Below are the records; restate all of them exactly.

(RECORD EXTRACTS begins)

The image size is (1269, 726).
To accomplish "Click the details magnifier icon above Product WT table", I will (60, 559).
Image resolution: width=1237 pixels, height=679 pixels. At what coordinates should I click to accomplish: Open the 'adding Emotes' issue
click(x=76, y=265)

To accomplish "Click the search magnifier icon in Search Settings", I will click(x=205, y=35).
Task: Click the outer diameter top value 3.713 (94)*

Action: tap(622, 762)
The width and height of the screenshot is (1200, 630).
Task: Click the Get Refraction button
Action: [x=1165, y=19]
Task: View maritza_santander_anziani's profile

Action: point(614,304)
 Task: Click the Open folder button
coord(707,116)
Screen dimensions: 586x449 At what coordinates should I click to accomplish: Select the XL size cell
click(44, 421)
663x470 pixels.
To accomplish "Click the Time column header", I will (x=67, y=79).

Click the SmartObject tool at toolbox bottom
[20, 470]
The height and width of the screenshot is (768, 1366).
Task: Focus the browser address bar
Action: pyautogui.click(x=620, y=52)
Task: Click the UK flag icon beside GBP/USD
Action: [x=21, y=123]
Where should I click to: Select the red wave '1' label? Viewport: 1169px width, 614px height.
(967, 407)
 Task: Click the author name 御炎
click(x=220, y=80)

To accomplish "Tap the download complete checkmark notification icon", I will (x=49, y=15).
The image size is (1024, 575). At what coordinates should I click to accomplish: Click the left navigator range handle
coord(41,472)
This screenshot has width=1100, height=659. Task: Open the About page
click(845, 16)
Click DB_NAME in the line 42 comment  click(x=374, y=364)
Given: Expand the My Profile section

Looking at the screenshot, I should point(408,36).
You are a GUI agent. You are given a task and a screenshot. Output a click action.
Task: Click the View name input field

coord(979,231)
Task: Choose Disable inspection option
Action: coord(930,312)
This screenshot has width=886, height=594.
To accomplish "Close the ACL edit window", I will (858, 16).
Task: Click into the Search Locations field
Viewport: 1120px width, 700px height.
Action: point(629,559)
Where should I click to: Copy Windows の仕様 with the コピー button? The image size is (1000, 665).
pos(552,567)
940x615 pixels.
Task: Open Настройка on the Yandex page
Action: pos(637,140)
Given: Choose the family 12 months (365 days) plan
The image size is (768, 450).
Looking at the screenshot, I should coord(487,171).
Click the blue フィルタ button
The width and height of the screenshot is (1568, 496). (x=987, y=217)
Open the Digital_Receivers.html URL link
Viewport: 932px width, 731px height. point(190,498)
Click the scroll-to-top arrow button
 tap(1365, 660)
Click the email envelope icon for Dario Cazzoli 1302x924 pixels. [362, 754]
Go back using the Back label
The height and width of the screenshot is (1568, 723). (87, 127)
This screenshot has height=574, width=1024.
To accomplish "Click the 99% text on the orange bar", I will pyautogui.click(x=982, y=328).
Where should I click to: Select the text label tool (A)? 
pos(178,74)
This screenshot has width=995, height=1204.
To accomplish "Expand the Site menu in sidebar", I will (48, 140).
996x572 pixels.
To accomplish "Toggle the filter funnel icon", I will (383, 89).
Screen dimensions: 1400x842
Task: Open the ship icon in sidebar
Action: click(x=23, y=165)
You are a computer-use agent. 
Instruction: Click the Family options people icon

(RECORD EXTRACTS ends)

→ EXERCISE ANSWER
The image size is (1269, 726).
To accomplish "Click the details magnifier icon above Product WT table", I will (60, 559).
Image resolution: width=1237 pixels, height=679 pixels. At what coordinates should I click to accomplish: Open the 'adding Emotes' issue
click(x=76, y=265)

To accomplish "Click the search magnifier icon in Search Settings", I will click(x=205, y=35).
Task: Click the outer diameter top value 3.713 (94)*

Action: tap(622, 762)
The width and height of the screenshot is (1200, 630).
Task: Click the Get Refraction button
Action: [x=1165, y=19]
Task: View maritza_santander_anziani's profile

Action: point(614,304)
 Task: Click the Open folder button
coord(707,116)
Screen dimensions: 586x449 At what coordinates should I click to accomplish: Select the XL size cell
click(44, 421)
663x470 pixels.
To accomplish "Click the Time column header", I will (x=67, y=79).

Click the SmartObject tool at toolbox bottom
[20, 470]
The height and width of the screenshot is (768, 1366).
Task: Focus the browser address bar
Action: pyautogui.click(x=620, y=52)
Task: Click the UK flag icon beside GBP/USD
Action: [x=21, y=123]
Where should I click to: Select the red wave '1' label? Viewport: 1169px width, 614px height.
(967, 407)
 Task: Click the author name 御炎
click(x=220, y=80)

To accomplish "Tap the download complete checkmark notification icon", I will (x=49, y=15).
The image size is (1024, 575). At what coordinates should I click to accomplish: Click the left navigator range handle
coord(41,472)
This screenshot has width=1100, height=659. Task: Open the About page
click(845, 16)
Click DB_NAME in the line 42 comment  click(x=374, y=364)
Given: Expand the My Profile section

Looking at the screenshot, I should point(408,36).
You are a GUI agent. You are given a task and a screenshot. Output a click action.
Task: Click the View name input field

coord(979,231)
Task: Choose Disable inspection option
Action: coord(930,312)
This screenshot has width=886, height=594.
To accomplish "Close the ACL edit window", I will (858, 16).
Task: Click into the Search Locations field
Viewport: 1120px width, 700px height.
Action: point(629,559)
Where should I click to: Copy Windows の仕様 with the コピー button? The image size is (1000, 665).
pos(552,567)
940x615 pixels.
Task: Open Настройка on the Yandex page
Action: pos(637,140)
Given: Choose the family 12 months (365 days) plan
The image size is (768, 450).
Looking at the screenshot, I should coord(487,171).
Click the blue フィルタ button
The width and height of the screenshot is (1568, 496). (x=987, y=217)
Open the Digital_Receivers.html URL link
Viewport: 932px width, 731px height. point(190,498)
Click the scroll-to-top arrow button
 tap(1365, 660)
Click the email envelope icon for Dario Cazzoli 1302x924 pixels. [362, 754]
Go back using the Back label
The height and width of the screenshot is (1568, 723). (87, 127)
This screenshot has height=574, width=1024.
To accomplish "Click the 99% text on the orange bar", I will pyautogui.click(x=982, y=328).
Where should I click to: Select the text label tool (A)? 
pos(178,74)
This screenshot has width=995, height=1204.
To accomplish "Expand the Site menu in sidebar", I will (48, 140).
996x572 pixels.
To accomplish "Toggle the filter funnel icon", I will (383, 89).
Screen dimensions: 1400x842
Task: Open the ship icon in sidebar
Action: click(x=23, y=165)
You are a computer-use agent. 
Instruction: Click the Family options people icon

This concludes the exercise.